Class MLPProjector<T>
- Namespace
- AiDotNet.SelfSupervisedLearning
- Assembly
- AiDotNet.dll
Multi-layer perceptron (MLP) projection head for self-supervised learning.
public class MLPProjector<T> : IProjectorHead<T>
Type Parameters
TThe numeric type used for computations (typically float or double).
- Inheritance
-
MLPProjector<T>
- Implements
- Inherited Members
Remarks
For Beginners: An MLP projector transforms encoder outputs into a lower-dimensional space optimized for the SSL loss. This is the standard projector used in SimCLR, MoCo v2, BYOL.
Architecture:
Input → Linear → BatchNorm → ReLU → Linear → [BatchNorm] → Output
[d_in] [d_hid] [d_hid] [d_out] [d_out]
Why MLP over Linear?
- Non-linearity allows learning more complex projections
- Extra capacity prevents encoder from being constrained by SSL loss
- Empirically shown to significantly improve downstream performance
Constructors
MLPProjector(int, int, int, bool, int?)
Initializes a new instance of the MLPProjector class.

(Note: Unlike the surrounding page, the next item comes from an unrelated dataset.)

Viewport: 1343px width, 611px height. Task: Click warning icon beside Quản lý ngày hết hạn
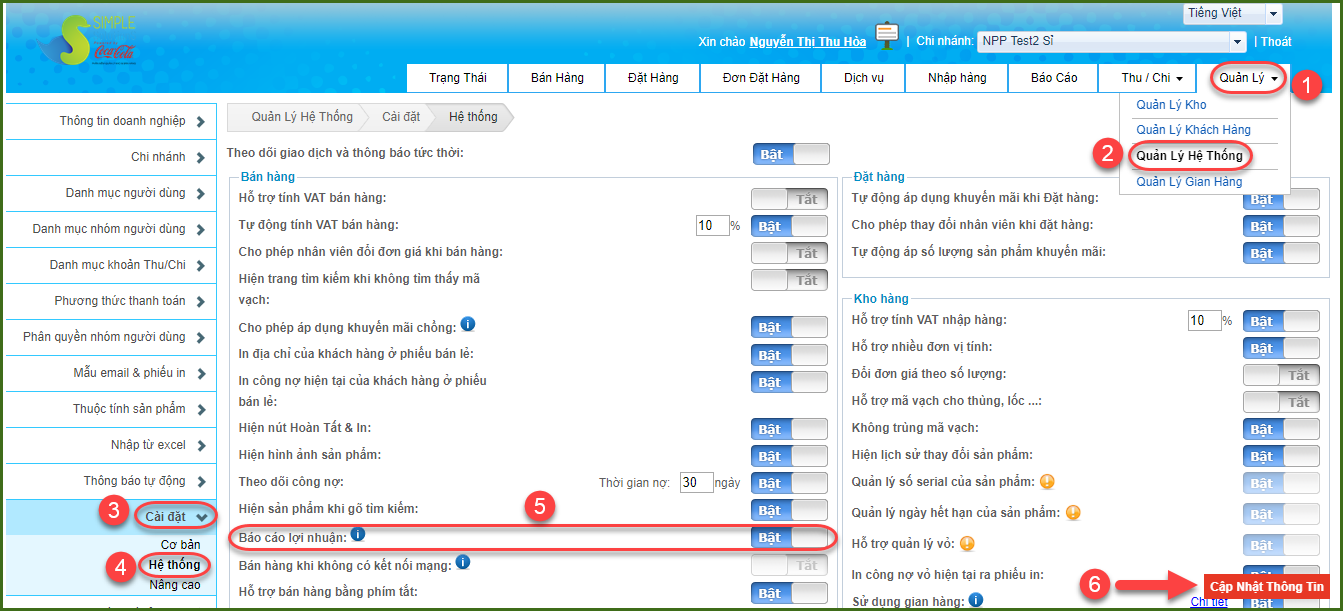[1073, 513]
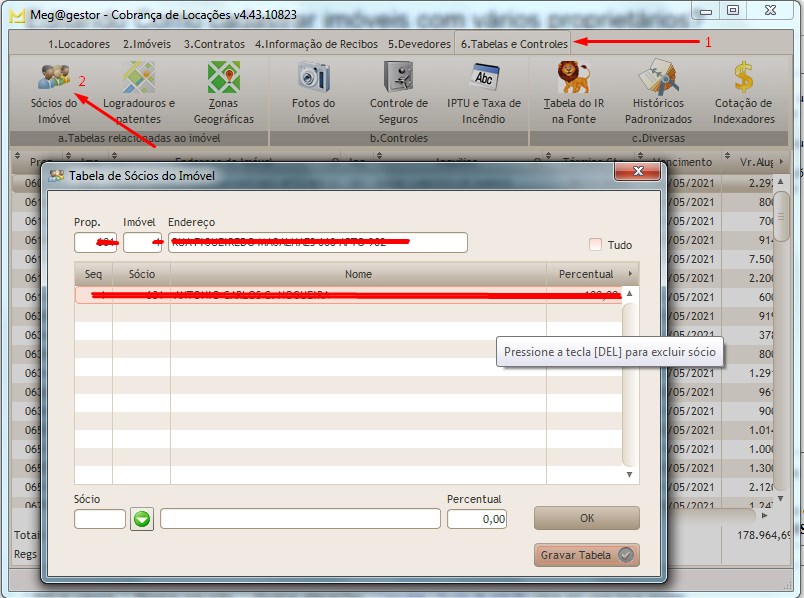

public MLPProjector(int inputDim, int hiddenDim = 2048, int outputDim = 128, bool useBatchNormOnOutput = false, int? seed = null)
Parameters
inputDimintInput dimension (encoder output size).
hiddenDimintHidden dimension (typically 2048-4096).
outputDimintOutput dimension (typically 128-256).
useBatchNormOnOutputboolWhether to apply BatchNorm on the output layer.
seedint?Optional random seed for initialization.
Properties
Engine
Gets the global execution engine for vector operations and GPU/CPU acceleration.
protected IEngine Engine { get; }
Property Value
- IEngine
HiddenDimension
Gets the hidden dimension (for MLP projectors).
public int? HiddenDimension { get; }
Property Value
- int?
Remarks
Typical values: 2048-4096. Usually larger than output dimension.
InputDimension
Gets the input dimension expected by this projector.
public int InputDimension { get; }
Property Value
OutputDimension
Gets the output dimension produced by this projector.
public int OutputDimension { get; }
Property Value
Remarks
Typical values: 128-2048. SimCLR uses 128, MoCo uses 128, BYOL uses 256.
ParameterCount
Gets the total number of trainable parameters.
public int ParameterCount { get; }
Property Value
Methods
Backward(Tensor<T>)
Performs the backward pass through the projector.
public Tensor<T> Backward(Tensor<T> gradients)
Parameters
gradientsTensor<T>The gradients from the loss with respect to projector output.
Returns
- Tensor<T>
The gradients with respect to projector input (for encoder backprop).
ClearGradients()
Clears accumulated gradients.
public void ClearGradients()
GetParameterGradients()
Gets the gradients computed during the last backward pass.
public Vector<T> GetParameterGradients()
Returns
- Vector<T>
A vector containing gradients for all parameters.
GetParameters()
Gets all trainable parameters of the projector.
public Vector<T> GetParameters()
Returns
- Vector<T>
A vector containing all parameters.
Project(Tensor<T>)
Projects encoder output to the SSL embedding space.
public Tensor<T> Project(Tensor<T> input)
Parameters
inputTensor<T>The encoder output tensor.
Returns
- Tensor<T>
The projected embedding tensor.
Remarks
For Beginners: This transforms encoder features into a lower-dimensional space where the SSL loss is computed. The projection helps separate the pretraining objective from the learned representations.
Reset()
Resets the projector state (clears any internal buffers).
public void Reset()
SetParameters(Vector<T>)
Sets the parameters of the projector.
public void SetParameters(Vector<T> parameters)
Parameters
parametersVector<T>The parameter vector to load.
SetTrainingMode(bool)
Sets training or evaluation mode.
public void SetTrainingMode(bool isTraining)
Parameters
isTrainingboolTrue for training mode, false for evaluation.